Wait, what? I’m an astronomer, not an archaeologist! Archaeology is the study of human activity in the past. In a very similar way, astronomy is the study of the Cosmic past, not entirely limited to the human perspective. (So basically, astronomy and archaeology are the same; that is to say, me and Indiana Jones, we’re the same!)

My childhood ambitions, left to right: (1) astronaut [this is Heidemarie Steefanyshyn-Piper on STS115], (2) Captain Kirk, (3) Carl Sagan, (4) Indiana Jones

Archaeology is often described primarily as being conducted through the study of artifacts. Astronomy also sometimes relies on artifacts (such as meteorites), but more often than not astronomy is about images captured by telescopes. But herein lies a fundamental difference between archaeology and astronomy: archaeology is about the interpretation of artifacts in an attempt to understand the past, whereas astronomy is a direct observation of the past. The light we see from the Cosmos beyond the shores of the Earth takes time to make the journey across the deeps of space.  At the moment we detect the light from some remote shoal of stars, the image we see is a snapshot taken millions of years before, when the light left its point of origin.

Consider this supernova (known as SN 2014g), detected only one week ago on 14 January 2014, in the galaxy NGC 3448, located just under the bowl of the Big Dipper.  Astronomers call this particular type of supernova explosion a “Type II Supernova” — an explosion from a massive star imploding on its core, then bouncing back from the enormous pressure in an explosion that, for a time, will outshine all the other stars in the parent galaxy.  When did this occur?  NGC 3448 is 157.9 million lightyears away, so this explosion occurred 157.9 million years ago!  When this star exploded and the light started travelling toward Earth, there were still dinosaurs on our planet (it was the Jurassic Period!); but we just heard the news of the supernova this week.

(L) NGC 3448 as seen by GALEX and Spitzer [Image, JPL/NASA], (R) Supernova SN2014g.

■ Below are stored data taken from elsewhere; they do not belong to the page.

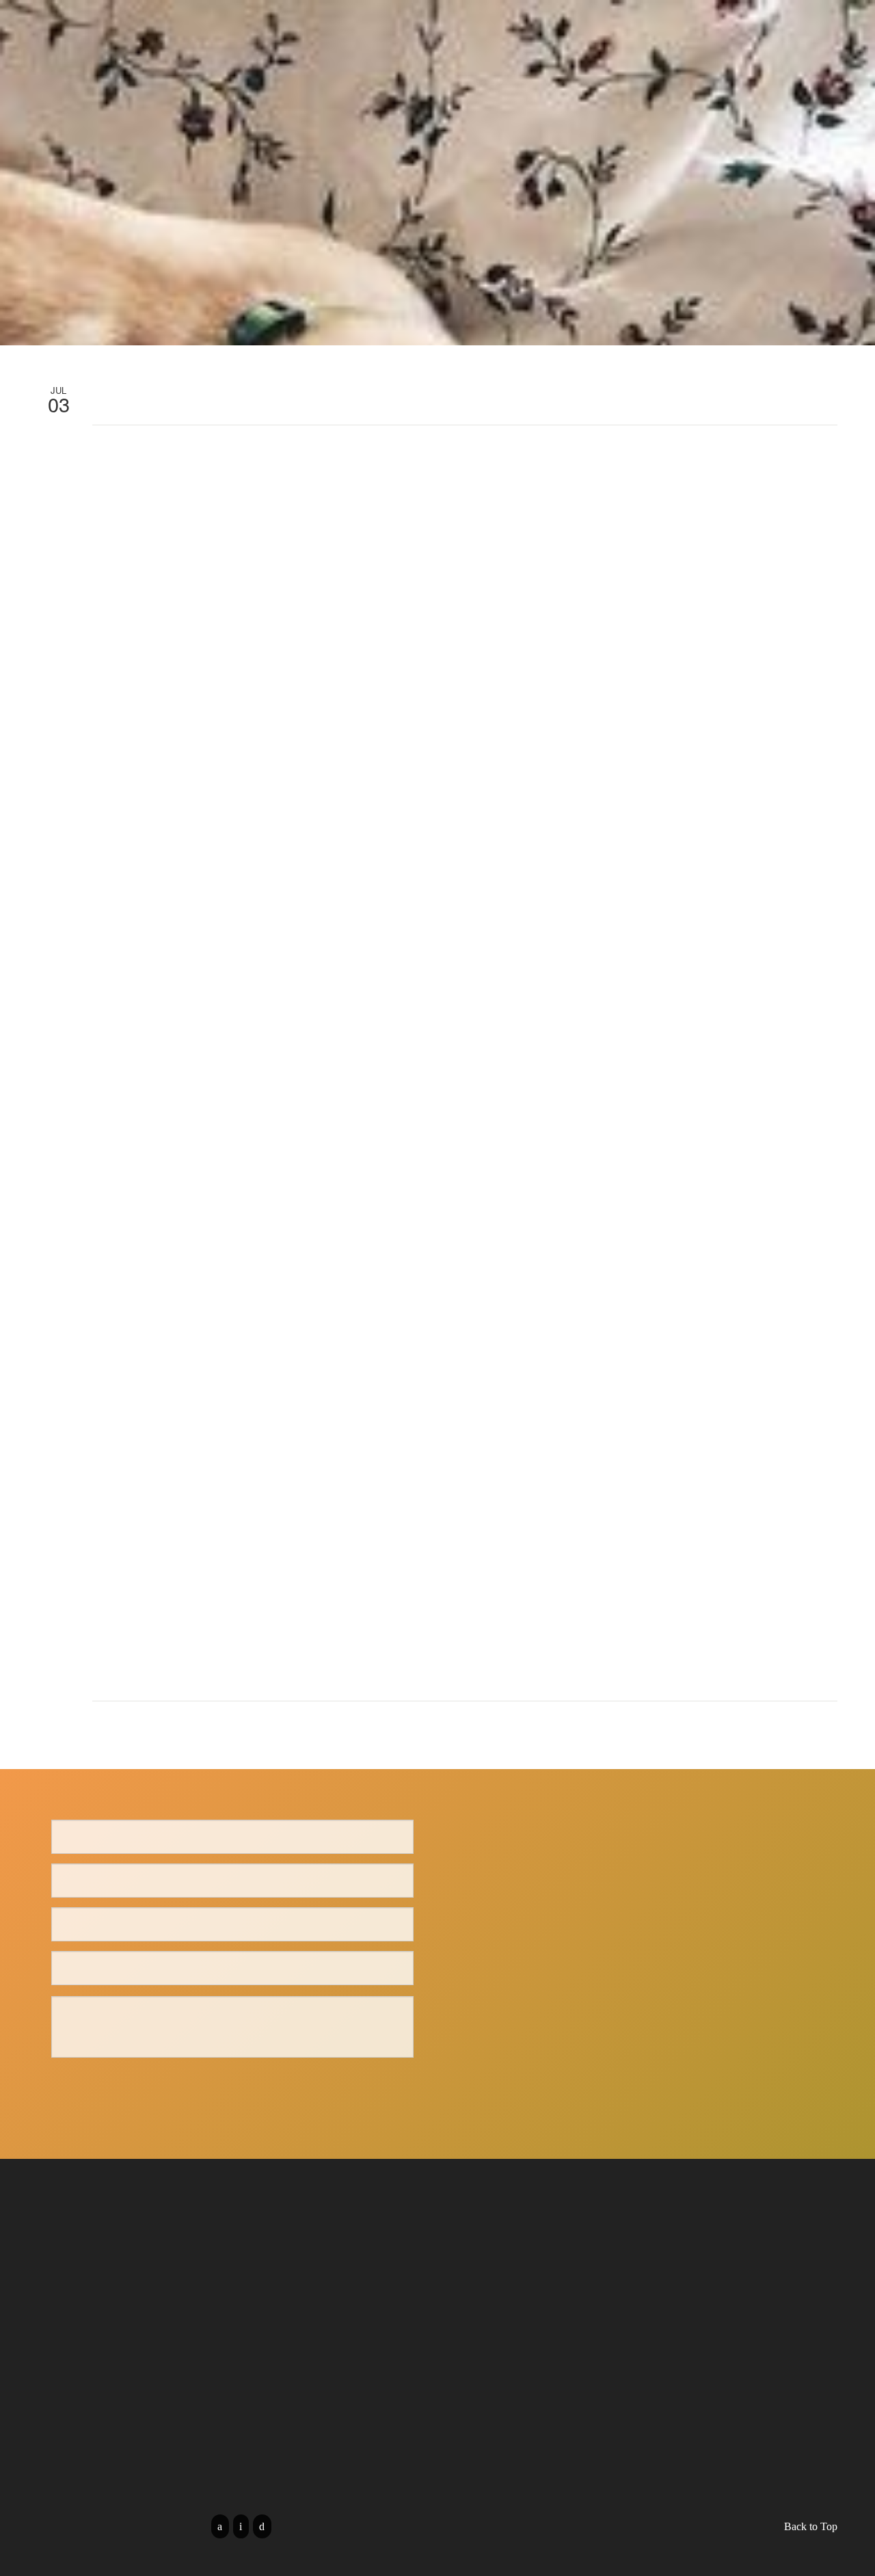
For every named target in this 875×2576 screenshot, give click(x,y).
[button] (800, 92)
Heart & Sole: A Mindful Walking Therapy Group (744, 28)
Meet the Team (217, 28)
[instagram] (262, 2526)
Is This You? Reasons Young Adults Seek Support (129, 63)
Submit (232, 2087)
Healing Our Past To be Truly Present (536, 28)
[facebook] (220, 2526)
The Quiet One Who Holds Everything (352, 28)
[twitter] (241, 2526)
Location (729, 92)
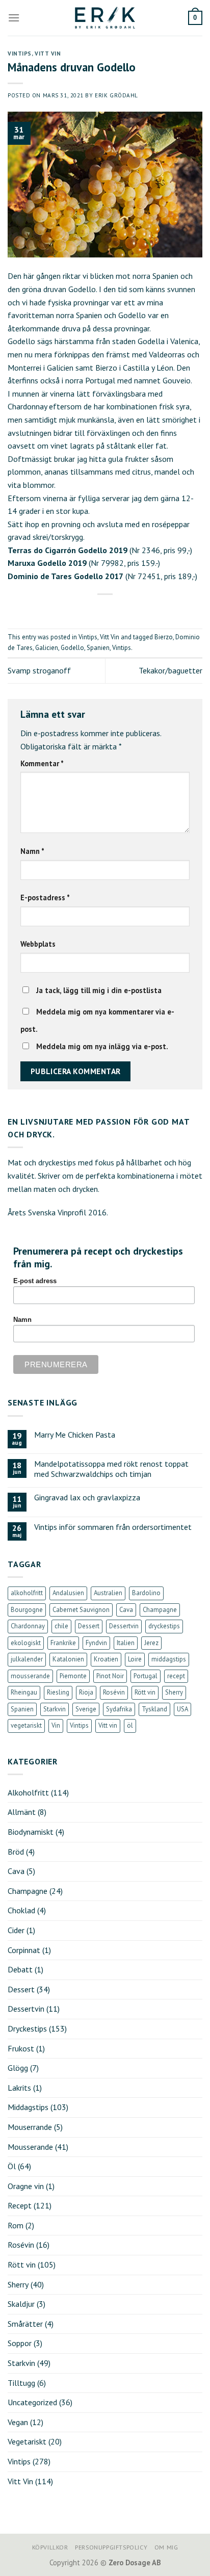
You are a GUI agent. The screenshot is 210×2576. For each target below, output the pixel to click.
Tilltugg (21, 2383)
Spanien (98, 647)
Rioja (86, 1692)
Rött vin (145, 1692)
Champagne (160, 1609)
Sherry (174, 1692)
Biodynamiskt (31, 1832)
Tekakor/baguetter (170, 670)
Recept (20, 2205)
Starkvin (54, 1709)
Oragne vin (26, 2186)
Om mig (166, 2547)
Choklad (21, 1910)
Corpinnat (24, 1950)
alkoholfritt (27, 1593)
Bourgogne (27, 1609)
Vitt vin (107, 1725)
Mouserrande (30, 2127)
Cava (126, 1609)
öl (130, 1725)
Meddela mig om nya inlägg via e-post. (102, 1046)
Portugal (146, 1676)
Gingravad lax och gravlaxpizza (87, 1497)
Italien (126, 1642)
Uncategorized (32, 2402)
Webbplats (38, 944)
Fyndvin (96, 1642)
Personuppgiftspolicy (111, 2547)
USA (182, 1709)
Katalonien (68, 1659)
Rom (15, 2225)
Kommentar (42, 763)
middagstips (168, 1659)
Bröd (16, 1851)
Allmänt (22, 1812)
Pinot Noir (110, 1676)
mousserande (30, 1676)
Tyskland (154, 1709)
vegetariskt (26, 1725)
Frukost (21, 2048)
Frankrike (63, 1642)
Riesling (58, 1692)
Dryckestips (27, 2028)
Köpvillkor (50, 2547)
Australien (108, 1593)
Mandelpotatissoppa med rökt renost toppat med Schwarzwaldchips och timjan (111, 1468)
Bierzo (163, 637)
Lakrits (19, 2088)
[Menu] (14, 17)
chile (61, 1626)
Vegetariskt (27, 2441)
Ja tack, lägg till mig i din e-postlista (98, 990)
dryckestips (164, 1626)
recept (176, 1676)
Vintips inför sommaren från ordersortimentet (113, 1527)
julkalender (27, 1659)
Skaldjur (21, 2304)
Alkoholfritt (28, 1792)
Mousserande (30, 2147)
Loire (135, 1659)
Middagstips (28, 2107)
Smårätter (25, 2324)
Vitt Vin (48, 53)
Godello (72, 647)
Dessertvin (124, 1626)
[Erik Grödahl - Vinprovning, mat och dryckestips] (105, 17)
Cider (16, 1930)
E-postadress (45, 897)
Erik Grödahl (116, 95)
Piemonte (73, 1676)
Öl (12, 2166)
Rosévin (114, 1692)
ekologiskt (26, 1642)
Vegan (18, 2422)
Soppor (20, 2343)
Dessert (88, 1626)
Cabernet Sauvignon (81, 1609)
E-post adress (35, 1281)
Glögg (18, 2068)
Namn (32, 851)
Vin (55, 1725)
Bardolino (146, 1593)
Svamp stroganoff (39, 670)
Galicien (46, 647)
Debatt (20, 1969)
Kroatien (106, 1659)
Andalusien (68, 1593)
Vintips (20, 53)
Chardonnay (28, 1626)
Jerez (151, 1642)
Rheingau (24, 1692)
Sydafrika (119, 1709)
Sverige (85, 1709)
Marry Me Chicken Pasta (74, 1435)
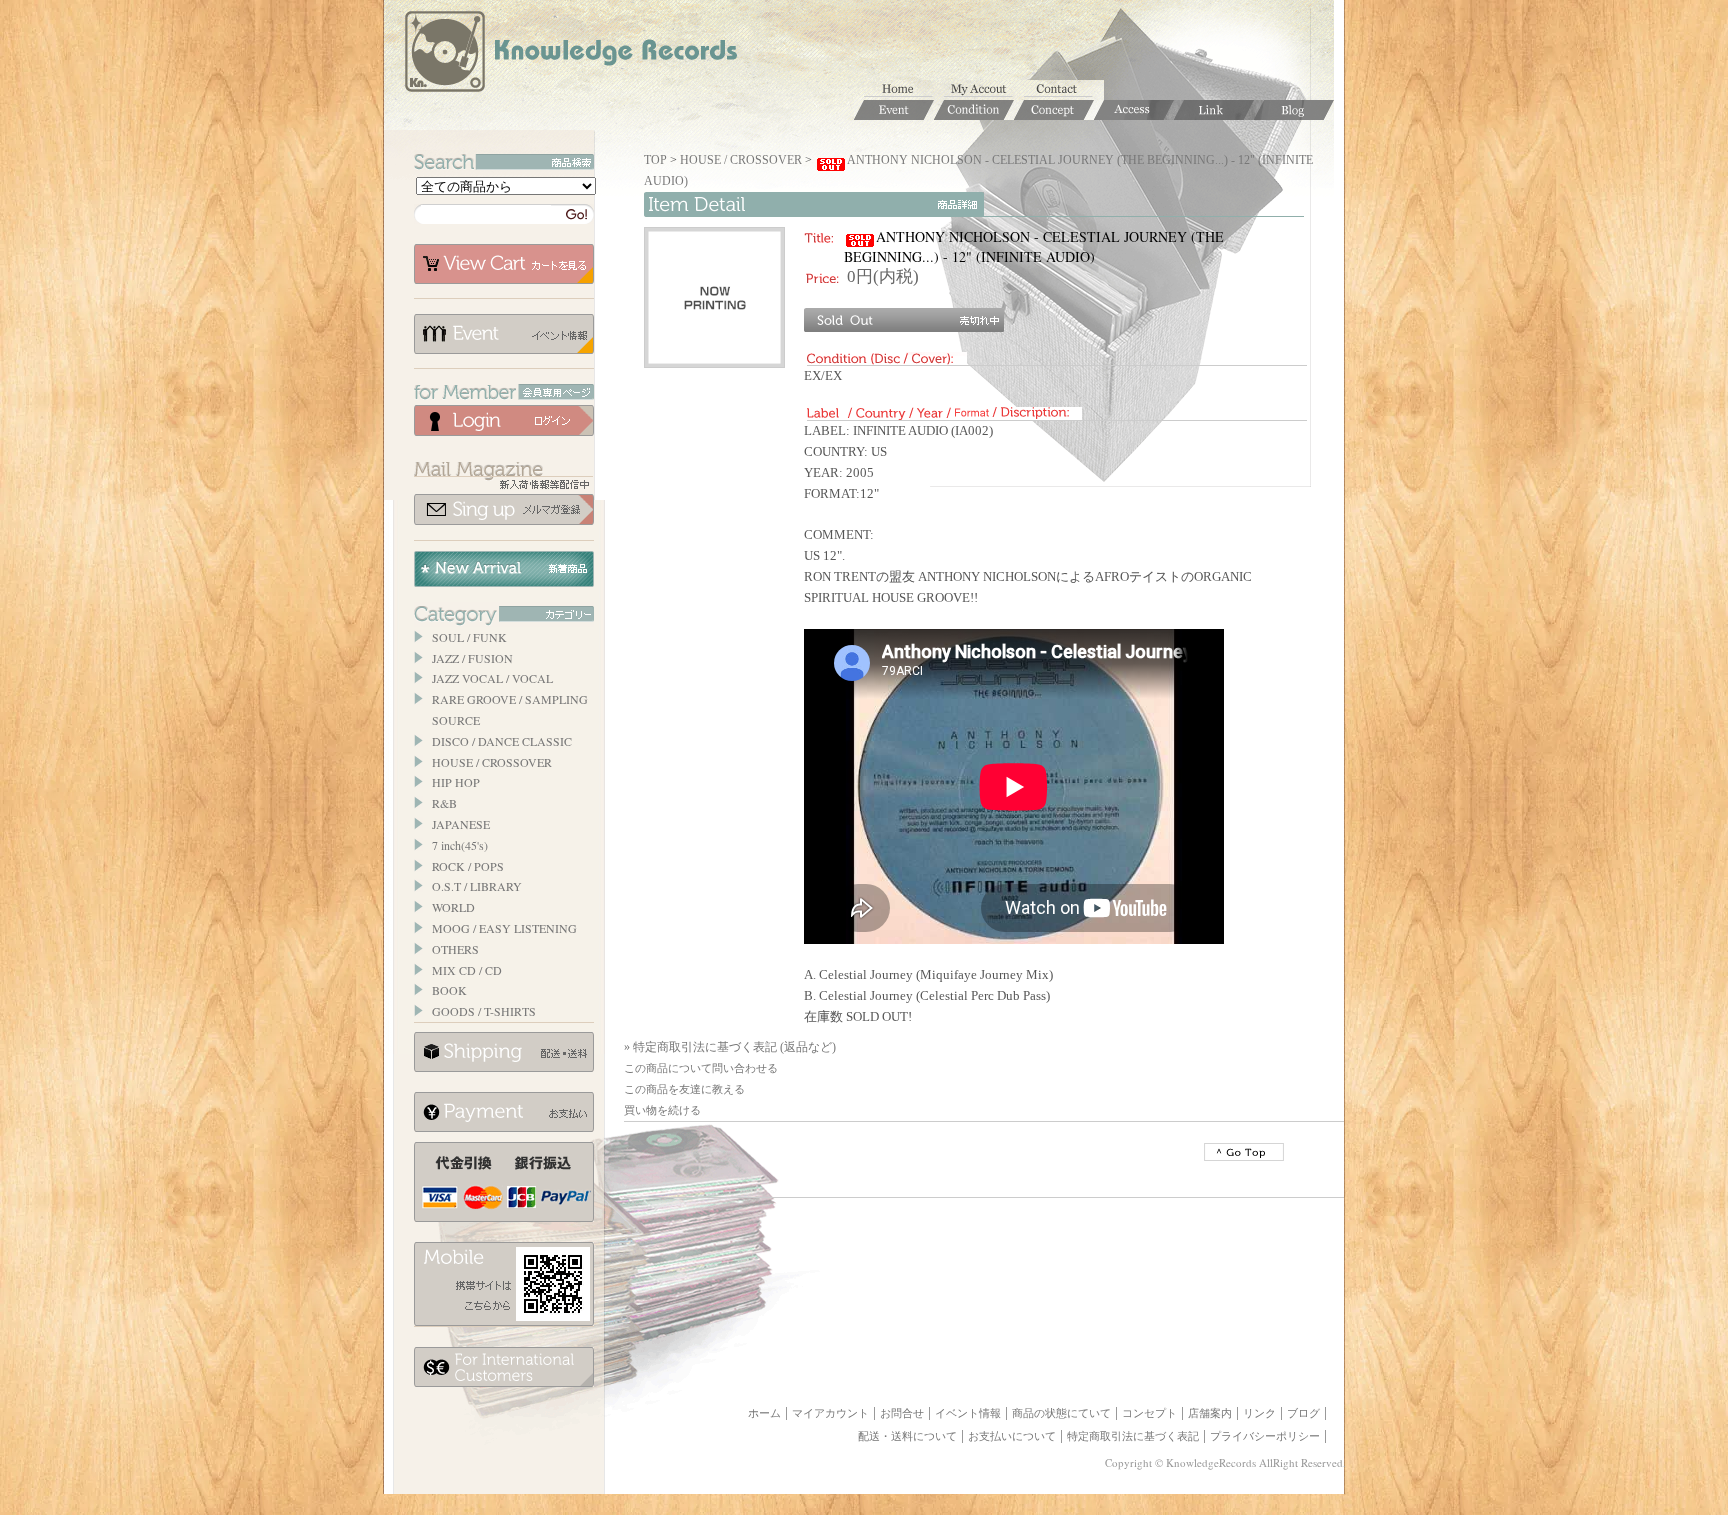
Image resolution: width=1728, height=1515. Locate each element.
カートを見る (504, 264)
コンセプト (1149, 1413)
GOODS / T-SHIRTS (484, 1011)
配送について (504, 1052)
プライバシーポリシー (1265, 1436)
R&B (444, 803)
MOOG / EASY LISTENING (504, 928)
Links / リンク (1214, 110)
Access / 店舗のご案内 (1134, 110)
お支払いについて (504, 1112)
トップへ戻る (1244, 1152)
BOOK (449, 990)
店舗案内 (1210, 1413)
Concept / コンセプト (1054, 110)
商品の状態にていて (1061, 1413)
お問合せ (1064, 90)
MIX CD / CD (467, 970)
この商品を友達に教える (684, 1089)
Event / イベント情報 (894, 110)
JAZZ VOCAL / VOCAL (492, 678)
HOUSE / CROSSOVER (492, 762)
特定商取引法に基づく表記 (1133, 1436)
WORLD (453, 907)
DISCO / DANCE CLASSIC (502, 741)
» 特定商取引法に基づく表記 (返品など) (730, 1047)
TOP (655, 160)
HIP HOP (456, 782)
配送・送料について (907, 1436)
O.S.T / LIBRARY (477, 886)
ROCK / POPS (468, 866)
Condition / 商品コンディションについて (974, 110)
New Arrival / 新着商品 (504, 569)
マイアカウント (984, 90)
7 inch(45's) (460, 845)
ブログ (1303, 1413)
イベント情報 (504, 334)
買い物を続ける (662, 1110)
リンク (1259, 1413)
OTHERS (455, 949)
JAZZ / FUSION (472, 658)
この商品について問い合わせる (701, 1068)
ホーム (904, 90)
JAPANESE (461, 824)
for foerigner (504, 1367)
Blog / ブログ (1294, 110)
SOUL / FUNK (469, 637)
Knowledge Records (569, 55)
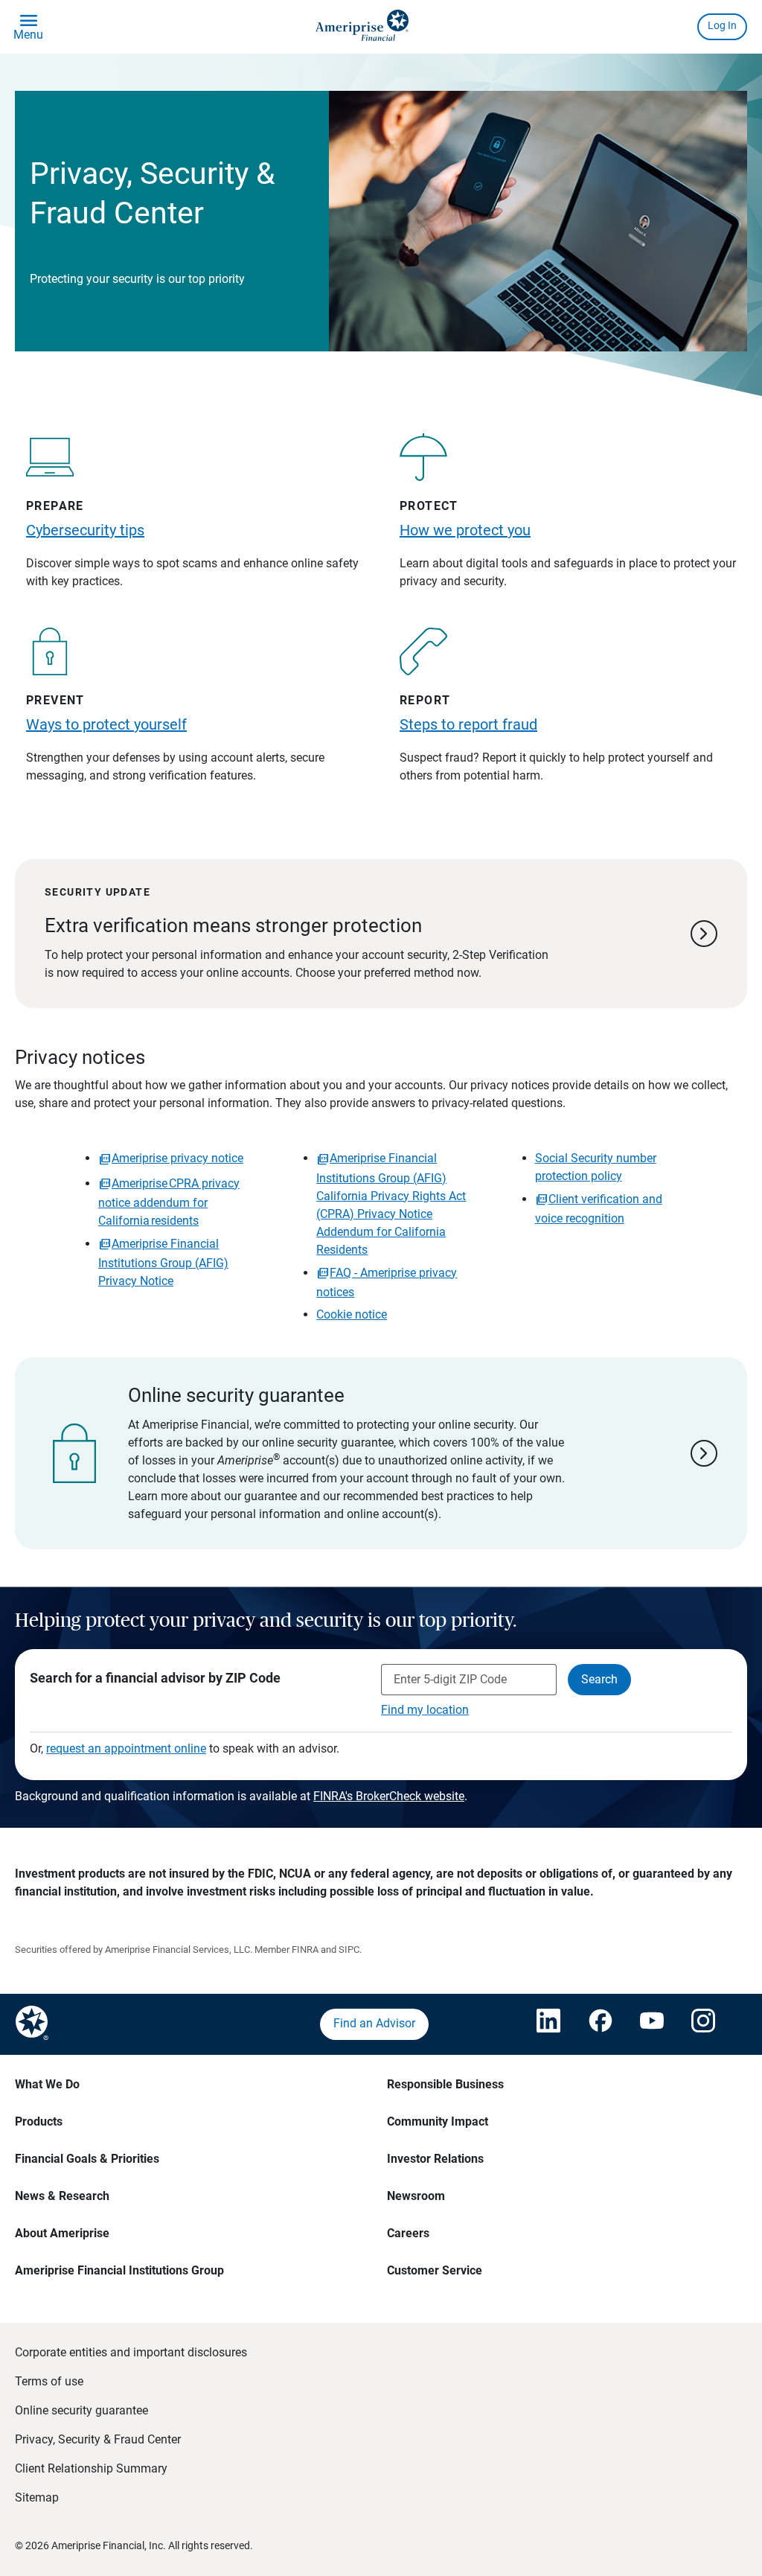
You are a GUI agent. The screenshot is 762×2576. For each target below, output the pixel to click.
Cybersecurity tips (85, 530)
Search (599, 1679)
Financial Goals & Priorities (87, 2159)
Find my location (425, 1710)
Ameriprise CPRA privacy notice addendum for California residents (169, 1202)
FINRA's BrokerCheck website (388, 1796)
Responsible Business (445, 2084)
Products (39, 2121)
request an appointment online (126, 1748)
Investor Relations (435, 2159)
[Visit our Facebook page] (599, 2024)
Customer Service (434, 2270)
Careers (408, 2233)
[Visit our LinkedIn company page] (547, 2024)
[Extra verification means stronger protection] (381, 933)
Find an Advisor (374, 2023)
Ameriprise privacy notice (177, 1158)
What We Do (47, 2084)
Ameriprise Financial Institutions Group (119, 2270)
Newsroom (416, 2196)
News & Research (62, 2196)
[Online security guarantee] (381, 1453)
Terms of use (49, 2381)
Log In (722, 25)
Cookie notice (351, 1314)
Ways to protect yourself (106, 724)
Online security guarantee (81, 2410)
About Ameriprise (62, 2233)
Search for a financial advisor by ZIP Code (155, 1678)
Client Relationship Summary (91, 2468)
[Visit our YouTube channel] (651, 2024)
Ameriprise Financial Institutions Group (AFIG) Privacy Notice (163, 1262)
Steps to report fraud (468, 724)
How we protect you (465, 530)
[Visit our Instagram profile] (702, 2024)
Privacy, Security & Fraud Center (98, 2439)
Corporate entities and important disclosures (131, 2352)
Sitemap (37, 2497)
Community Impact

Even stuff “close” to us is far away.  During the month of January, if you go out shortly after it gets dark, you will see the constellation Orion.  The belt stars point down and to the east toward a brilliant blue-white star called Sirius, the brightest naked eye star in the sky.  Sirius is 8.611 lightyears away.  When the light you see tonight left Sirius, it was June 2005 (assuming you are reading this in January 2014).  What was going on then?  The San Antonio Spurs had beaten the Detroit Pistons 4 games to 3 in the 59th NBA Championship; Batman Begins had just been released; Watergate informer “Deep Throat” was revealed to be former Associate Director of the FBI, Mark Felt; and NASA was less than a month away from Discovery’s STS-114 flight, the first flight of the space shuttle since the loss of Columbia in 2003.

Some of the happenings 8 years ago, in June 2005. Left to Right: (1) Robert Horry’s game winning 3-point jumper during overtime in Game 5 of the NBA Finals; (2) Batman Begins was dominating the box office; (3) former FBI Associate Director Mark Felt was revealed to be the Watergate informant “Deep Throat“; (4) Discovery returned the Space Shuttles to flight, just over 2 years after the Columbia disaster.

Looking across space is looking back in time. The farther away from the Earth you look, the farther back in time you look.  This connection between distance and time may seem a bit esoteric and weird at first sight, but in fact we are used to conflating space and time; you do it every day and don’t even realize it! Just go around the house and ask different members of the family how far it is to the grocery store across town. Some of them will say 10 minutes, and some of them will say 3 miles. There is no difference in the amount of space between you and the store — these are just two different ways of saying the same thing, and you understand them both!

Even Google Maps knows you can understand travelling either in terms of space, or in terms of time, telling you both!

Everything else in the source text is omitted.